Skeletal and endocrine manifestations of McCune-Albright syndrome in patients with fibrous dysplasia

Abstract

McCune-Albright syndrome (MAS) is defined by a triad of fibrous dysplasia (FD), hyperfunctioning endocrinopathies, and café-au-lait spots. FD, characterized by the fibrous replacement of healthy bone, is a major source of morbidity in MAS. To characterize skeletal involvement and associated endocrinopathies in patients with MAS/FD, we conducted a retrospective review of patients with the diagnosis of both MAS and FD treated at our center between 1989 and 2024. Forty-three patients (29 female; median diagnosis age: 13.1 years) were included, with 41 presenting with polyostotic FD. Among these, 19 had both craniofacial and extracraniofacial involvement, 4 had craniofacial-only, and 18 had extracraniofacial-only disease. The lower extremities were most commonly affected (n=32), followed by the skull (n=25). All patients with lower extremity FD had femoral involvement; 10 had bilateral disease. Chronic pain was reported by 23 patients. Among those with lower extremity FD, 16 had deformities—most commonly leg length discrepancies (n=10) and shepherd’s crook deformities (n=6). Femoral fractures occurred in 21 patients, with higher risk in those with deformities (p=0.006). Precocious puberty occurred at a median age of 4.8 years. Hyperfunctioning endocrinopathies were observed in 17 patients: cortisol excess (n=2), hyperthyroidism (n=8), elevated GH/IGF-1 (n=10), and phosphate wasting (n=6).
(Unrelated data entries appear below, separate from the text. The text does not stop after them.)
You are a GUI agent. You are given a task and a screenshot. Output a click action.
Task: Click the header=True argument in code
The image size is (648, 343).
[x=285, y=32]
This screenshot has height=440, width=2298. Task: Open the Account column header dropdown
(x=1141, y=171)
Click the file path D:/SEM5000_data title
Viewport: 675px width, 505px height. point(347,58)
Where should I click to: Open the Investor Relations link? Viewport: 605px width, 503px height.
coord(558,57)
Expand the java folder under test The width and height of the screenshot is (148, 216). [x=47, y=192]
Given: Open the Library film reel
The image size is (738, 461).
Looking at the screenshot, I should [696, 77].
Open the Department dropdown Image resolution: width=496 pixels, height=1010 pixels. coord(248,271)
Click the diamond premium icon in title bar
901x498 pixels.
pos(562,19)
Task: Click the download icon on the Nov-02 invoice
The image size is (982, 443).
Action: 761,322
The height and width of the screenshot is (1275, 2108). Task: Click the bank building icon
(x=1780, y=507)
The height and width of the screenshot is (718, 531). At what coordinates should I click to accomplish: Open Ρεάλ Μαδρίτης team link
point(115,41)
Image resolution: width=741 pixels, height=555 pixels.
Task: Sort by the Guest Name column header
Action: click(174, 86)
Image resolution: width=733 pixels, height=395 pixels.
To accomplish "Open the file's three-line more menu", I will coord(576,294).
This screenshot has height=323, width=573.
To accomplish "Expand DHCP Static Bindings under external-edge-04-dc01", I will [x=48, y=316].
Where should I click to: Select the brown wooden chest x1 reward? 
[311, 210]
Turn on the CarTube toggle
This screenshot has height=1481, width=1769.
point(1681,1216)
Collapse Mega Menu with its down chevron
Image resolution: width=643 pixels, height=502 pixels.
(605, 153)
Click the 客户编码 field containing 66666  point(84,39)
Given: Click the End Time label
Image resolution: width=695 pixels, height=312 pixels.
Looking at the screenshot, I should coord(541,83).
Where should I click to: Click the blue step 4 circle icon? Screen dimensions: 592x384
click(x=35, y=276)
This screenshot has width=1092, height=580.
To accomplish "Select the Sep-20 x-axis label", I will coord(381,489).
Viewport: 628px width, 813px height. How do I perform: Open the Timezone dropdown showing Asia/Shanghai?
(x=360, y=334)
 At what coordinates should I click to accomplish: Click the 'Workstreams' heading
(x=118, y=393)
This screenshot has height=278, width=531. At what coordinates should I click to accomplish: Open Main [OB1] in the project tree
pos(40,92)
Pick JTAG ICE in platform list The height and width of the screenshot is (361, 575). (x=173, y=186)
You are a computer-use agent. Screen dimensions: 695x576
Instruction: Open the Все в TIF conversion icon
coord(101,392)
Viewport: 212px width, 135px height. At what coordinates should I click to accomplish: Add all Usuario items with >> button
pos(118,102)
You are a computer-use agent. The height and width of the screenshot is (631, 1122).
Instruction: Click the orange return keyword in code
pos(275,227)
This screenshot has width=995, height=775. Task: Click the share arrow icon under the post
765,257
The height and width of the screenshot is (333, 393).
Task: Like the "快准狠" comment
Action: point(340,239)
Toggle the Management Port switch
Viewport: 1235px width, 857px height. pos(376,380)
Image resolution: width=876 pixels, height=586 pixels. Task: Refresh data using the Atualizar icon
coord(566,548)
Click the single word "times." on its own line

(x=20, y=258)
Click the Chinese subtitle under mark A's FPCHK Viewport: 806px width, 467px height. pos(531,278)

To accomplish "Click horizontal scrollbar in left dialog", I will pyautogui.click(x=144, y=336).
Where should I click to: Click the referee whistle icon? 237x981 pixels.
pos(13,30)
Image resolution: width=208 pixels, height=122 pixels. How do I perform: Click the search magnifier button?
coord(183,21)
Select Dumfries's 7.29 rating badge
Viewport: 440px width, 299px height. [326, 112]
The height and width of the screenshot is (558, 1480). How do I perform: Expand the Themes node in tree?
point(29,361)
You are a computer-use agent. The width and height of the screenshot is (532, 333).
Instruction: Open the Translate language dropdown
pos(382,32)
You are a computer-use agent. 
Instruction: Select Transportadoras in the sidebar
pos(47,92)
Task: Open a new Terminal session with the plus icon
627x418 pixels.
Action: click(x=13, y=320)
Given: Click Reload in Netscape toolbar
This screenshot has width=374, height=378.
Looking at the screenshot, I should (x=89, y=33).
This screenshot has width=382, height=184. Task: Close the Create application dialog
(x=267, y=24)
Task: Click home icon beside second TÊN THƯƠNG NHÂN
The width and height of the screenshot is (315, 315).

Hormone levels, age at puberty, and age at diagnosis were not associated with fracture or deformity risk (p>0.05). One patient developed osteosarcoma requiring above-knee amputation. In conclusion, extracraniofacial skeletal disease and endocrinopathies are common in MAS. Coordinated interdisciplinary care is vital to manage deformities and systemic complications.